- Created by: Srđan Karanović
- Starring: Branko Cvejić Bata Stojković Olivera Marković Rahela Ferari Gordana Marić Miki Manojlović Aleksandar Berček Bogdan Diklić Đurđija Cvetić
- Theme music composer: Zoran Simjanović
- Country of origin: SFR Yugoslavia
- Original language: Serbo-Croatian
- No. of seasons: 1
- No. of episodes: 10

Production
- Running time: 45-55 minutes

Original release
- Network: TV Belgrade
- Release: August 4 – October 6, 1976

= Grlom u jagode =

Grlom u jagode (Cyrillic: Грлом у јагоде, "The Unpicked Strawberries") is a 1975 Yugoslavian TV series directed by Srđan Karanović and co-written by Karanović and Rajko Grlić. Depicting the life and times of a young man nicknamed Bane Bumbar, the series achieved huge popularity throughout SFR Yugoslavia.

Revolving around Bane, his family, and his circle of friends, the series also portrays 1960s Belgrade, Serbia and Yugoslavia.

==Overview==
Bane Bumbar is growing up in Stara Karaburma neighbourhood with his parents Sreta and Olja, his half-sister Seka Štajn (his mother's child form a previous marriage) and his maternal grandmother Elvira.

His social circle includes Miki Rubiroza, Glupi Uške, Boca Čombe, as well as his off-and-on girlfriend Goca.

▶ _Data excerpt_
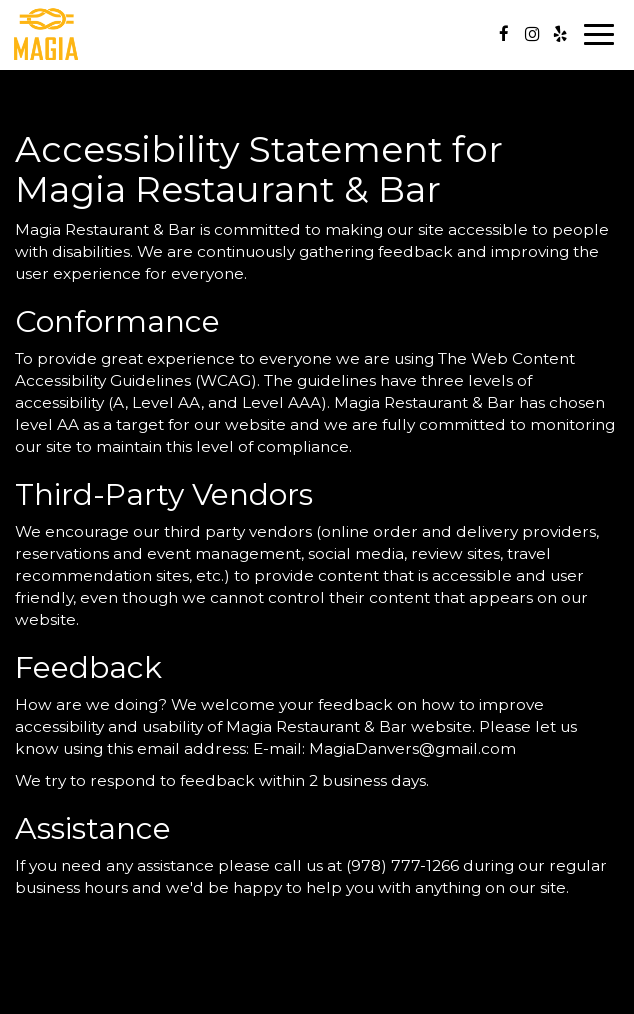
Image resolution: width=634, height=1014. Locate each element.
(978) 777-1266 (402, 865)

▶ _What is expected_
Write out the passage of the text about the TV series Grlom u jagode from "Revolving around Bane, his" up to and including "off-and-on girlfriend Goca.".

▶ _Solution for this exercise_
Revolving around Bane, his family, and his circle of friends, the series also portrays 1960s Belgrade, Serbia and Yugoslavia.

==Overview==
Bane Bumbar is growing up in Stara Karaburma neighbourhood with his parents Sreta and Olja, his half-sister Seka Štajn (his mother's child form a previous marriage) and his maternal grandmother Elvira.

His social circle includes Miki Rubiroza, Glupi Uške, Boca Čombe, as well as his off-and-on girlfriend Goca.